- _Supplied passage_
>>

By Scott Schaefers

            In a recent decision involving whether a former employer could obtain a temporary restraining order under its broad non-competition agreement with its former employees and former software development company, the federal court in Richmond Technologies, Inc. v. Aumtech Business Solutions, No. 11–CV–02460–LHK, 2011 WL 2607158 (N.D.Cal. July 1, 2011) granted plaintiff’s request and enjoined defendants from competing with plaintiff while using its proprietary information. The court attempted to balance plaintiff’s property interests in its confidential data and business reputation against California’s long held public policy against noncompetition agreements. Ultimately, the court held there was sufficient evidence of defendant’s alleged wrongdoing to justify a TRO. 

            The Richmond court effectively “blue penciled,” or reformed, plaintiff’s broad non-compete agreement, rolling back its provisions to conform with California’s “trade secret exception” to California’s statutory bar on employee non-competes. Such blue penciling is arguably inconsistent with several recent California state court decisions prohibiting such reformation of overbroad noncompetes. In the end, the case highlights the difficulty in applying a trade secret exception to Business and Professions Code section 16600 and determining whether sued-upon noncompete covenants are necessary to protect an employer’s trade secrets.

Plaintiff’s Allegations in Richmond Technologies

            The plaintiff in Richmond was a distributor of enterprise planning software. Plaintiff sued defendants, which were plaintiff’s source-code company and plaintiff’s former employees, for misusing plaintiff’s source code and proprietary customer data to unfairly compete with plaintiff, before and after defendants terminated their relationships with plaintiff. In doing so, defendants (plaintiff alleged) breached their noncompete, non-solicitation, and non-disclosure agreements with plaintiff, violated California’s unfair competition statute, and were liable under other related common law theories. Notably, plaintiff did not make a claim for trade secret misappropriation under California’s Uniform Trade Secret Act (Cal. Civ. Code § 3426.1 et seq.).

.           The noncompete agreement prohibited defendants from competing with plaintiff for one year after their relationships terminated, and the non-solicitation agreements prohibited defendants from soliciting plaintiff’s customers during defendants’ employment and for one year thereafter. There appeared to be no significant difference in the broad application of the non-solicitation and noncompete agreements; in fact, the non-solicitation agreements, which contained certain exceptions regarding time lapse and the employees pre-existing relationship with the customer, were narrower than the noncompete. The non-disclosure agreement prohibited defendants from using plaintiff’s proprietary data.

The Court’s Decision

            Even though the court denied an injunction based on plaintiff’s non-solicitation agreements because they were overbroad and likely unenforceable under California’s statutory bar against restrictive covenants (Cal. Bus. & Prof. Code § 16600), the court issued a limited injunction based on the non-competition agreement. The court noted and discussed at some length the “trade secret exception” under Section 16600, which, despite California’s strong public policy against non-competition agreements, permitted claims for breach of noncompete agreements if necessary to protect a trade secret. Retirement Group v. Galante, 176 Cal.App.4th 1226, 1237, 98 Cal.Rptr.3d 585 (Cal.Ct.App.2009) and Edwards v. Arthur Andersen LLP, 44 Cal.4th 937, 81 Cal.Rptr.3d 282, 189 P.3d 285 (2008).  Plaintiff presented sufficient evidence, the court found, that:

  • defendants had access to Richmond’s customers’ specialized requirements;
  • defendants set up their competing business almost a year prior to terminating relationship with plaintiff;
  • prior to terminating, defendants stopped using their Richmond e-mail accounts to communicate with plaintiff’s customer, and instead began using their Aumtech e-mail accounts;
  • defendants listed plaintiff’s customers on Aumtech’s website as Aumtech customers;
  • defendants contacted specific plaintiff customers and induced them to switch to defendants; and
  • one of the individual defendants, prior to resigning from plaintiff, wiped her Richmond computer using three wiping programs, thus forever deleting many customer files and e-mails that Richmond needed to carry on its business with those customers.

<<

- _Requirement_
Can you reproduce, word for word, the part of the case summary between "By Scott Schaefers" and "justify a TRO.", inclusive? The listing has no connection to the case summary.

- _Given information_
>>

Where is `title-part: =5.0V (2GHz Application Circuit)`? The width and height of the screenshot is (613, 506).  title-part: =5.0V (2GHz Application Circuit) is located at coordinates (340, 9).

<<

- _Exercise output_
By Scott Schaefers

            In a recent decision involving whether a former employer could obtain a temporary restraining order under its broad non-competition agreement with its former employees and former software development company, the federal court in Richmond Technologies, Inc. v. Aumtech Business Solutions, No. 11–CV–02460–LHK, 2011 WL 2607158 (N.D.Cal. July 1, 2011) granted plaintiff’s request and enjoined defendants from competing with plaintiff while using its proprietary information. The court attempted to balance plaintiff’s property interests in its confidential data and business reputation against California’s long held public policy against noncompetition agreements. Ultimately, the court held there was sufficient evidence of defendant’s alleged wrongdoing to justify a TRO.